DIRECTIONS FOR THIS TASK ->
Locate the line containing "This screenshot has" in the entries below, then retype it and every later line exactly, leaving out pictures.

[RECORDS — start]

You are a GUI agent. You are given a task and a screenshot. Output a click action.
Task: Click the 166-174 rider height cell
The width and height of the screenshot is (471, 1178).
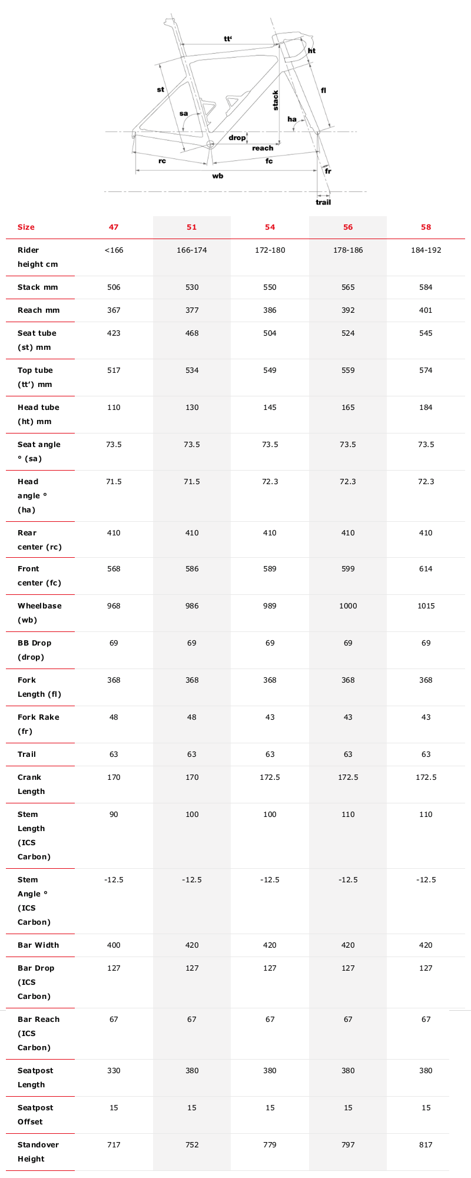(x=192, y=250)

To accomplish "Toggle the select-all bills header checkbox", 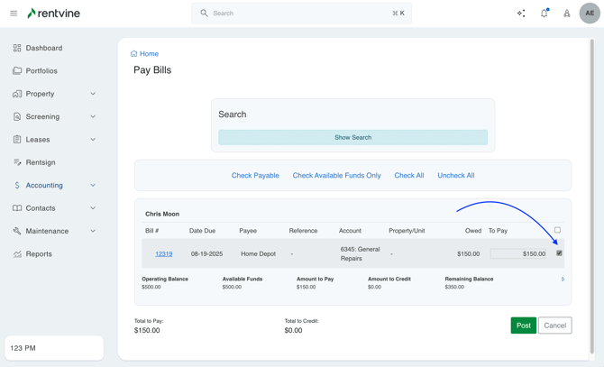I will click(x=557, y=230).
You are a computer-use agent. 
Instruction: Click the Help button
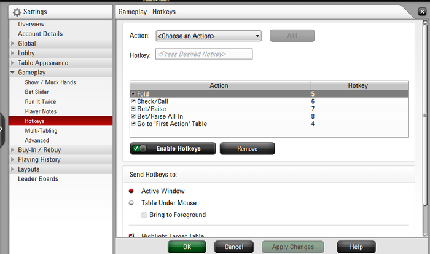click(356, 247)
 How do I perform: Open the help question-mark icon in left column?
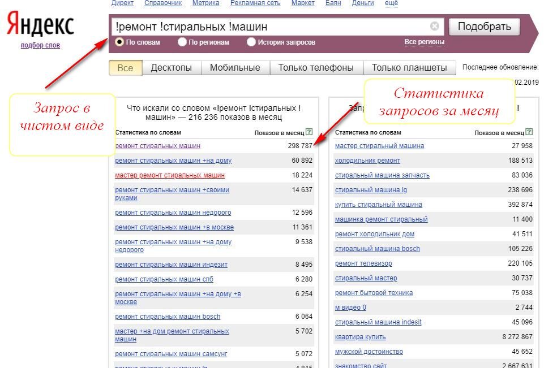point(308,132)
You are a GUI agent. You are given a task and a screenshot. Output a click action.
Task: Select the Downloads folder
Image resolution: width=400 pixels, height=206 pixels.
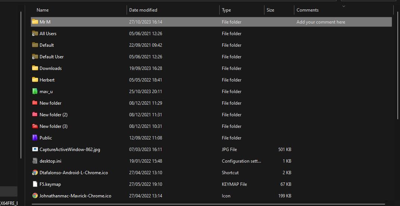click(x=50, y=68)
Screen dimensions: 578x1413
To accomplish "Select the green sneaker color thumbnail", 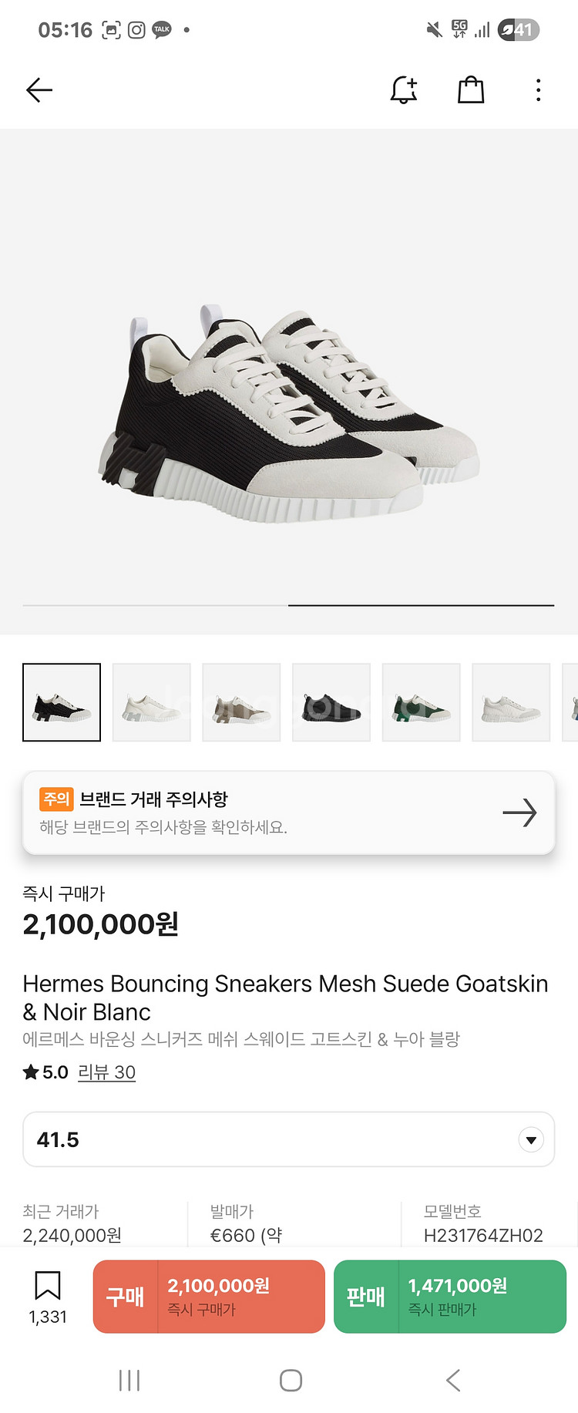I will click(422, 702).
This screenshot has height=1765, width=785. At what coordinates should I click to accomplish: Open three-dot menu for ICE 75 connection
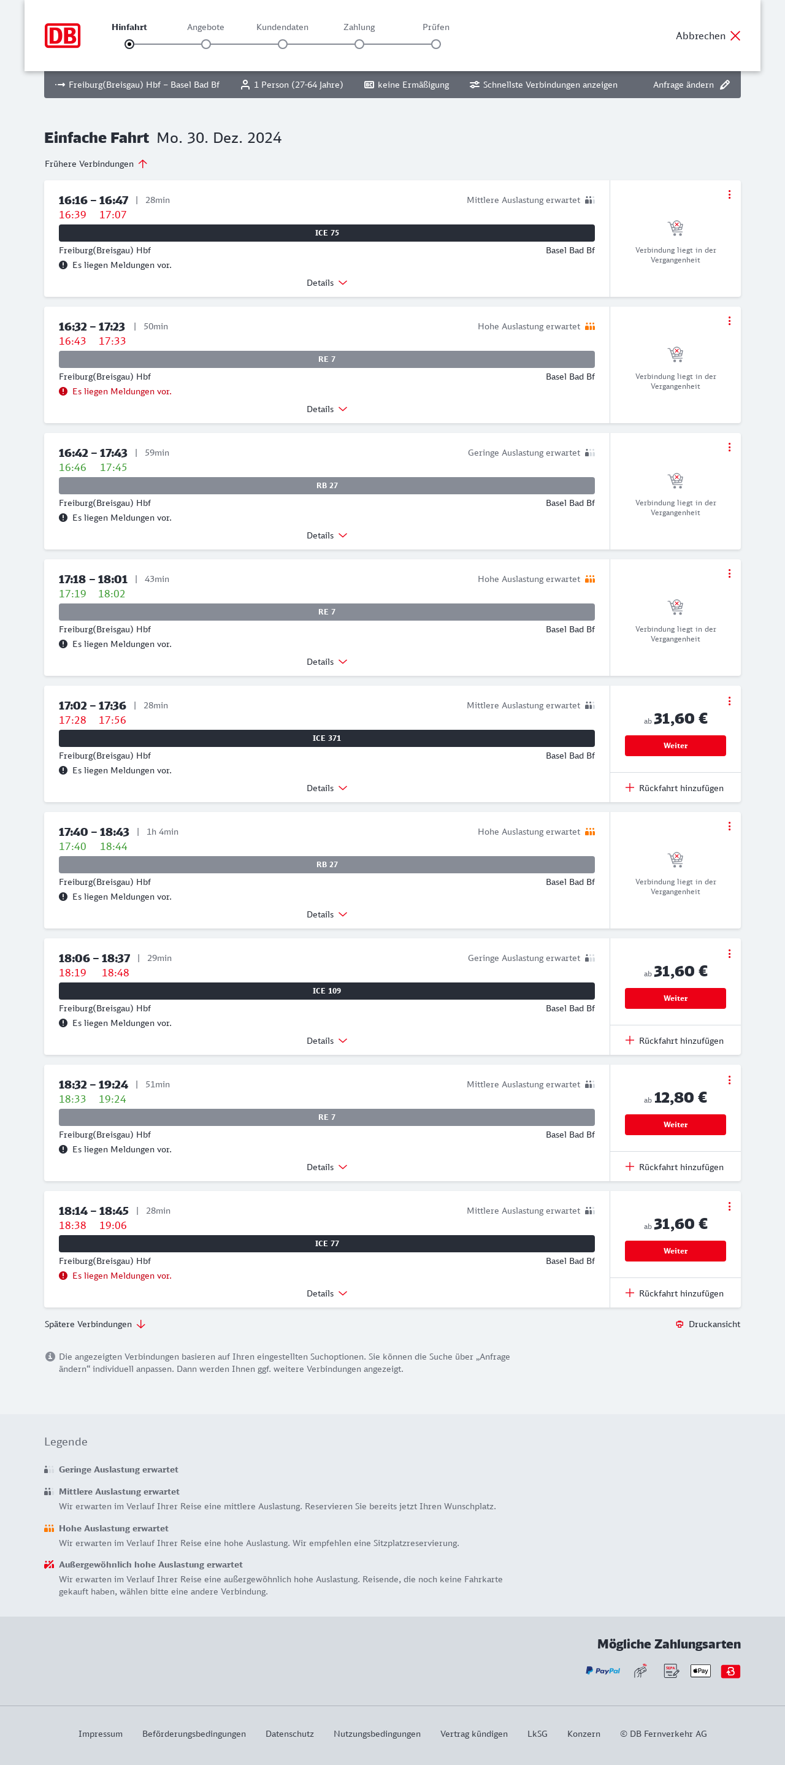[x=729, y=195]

[RECORDS — finish]

RESULT FOR THIS EXERCISE ->
This screenshot has height=1765, width=785. At what coordinates should I click to accomplish: Open three-dot menu for ICE 75 connection
[x=729, y=195]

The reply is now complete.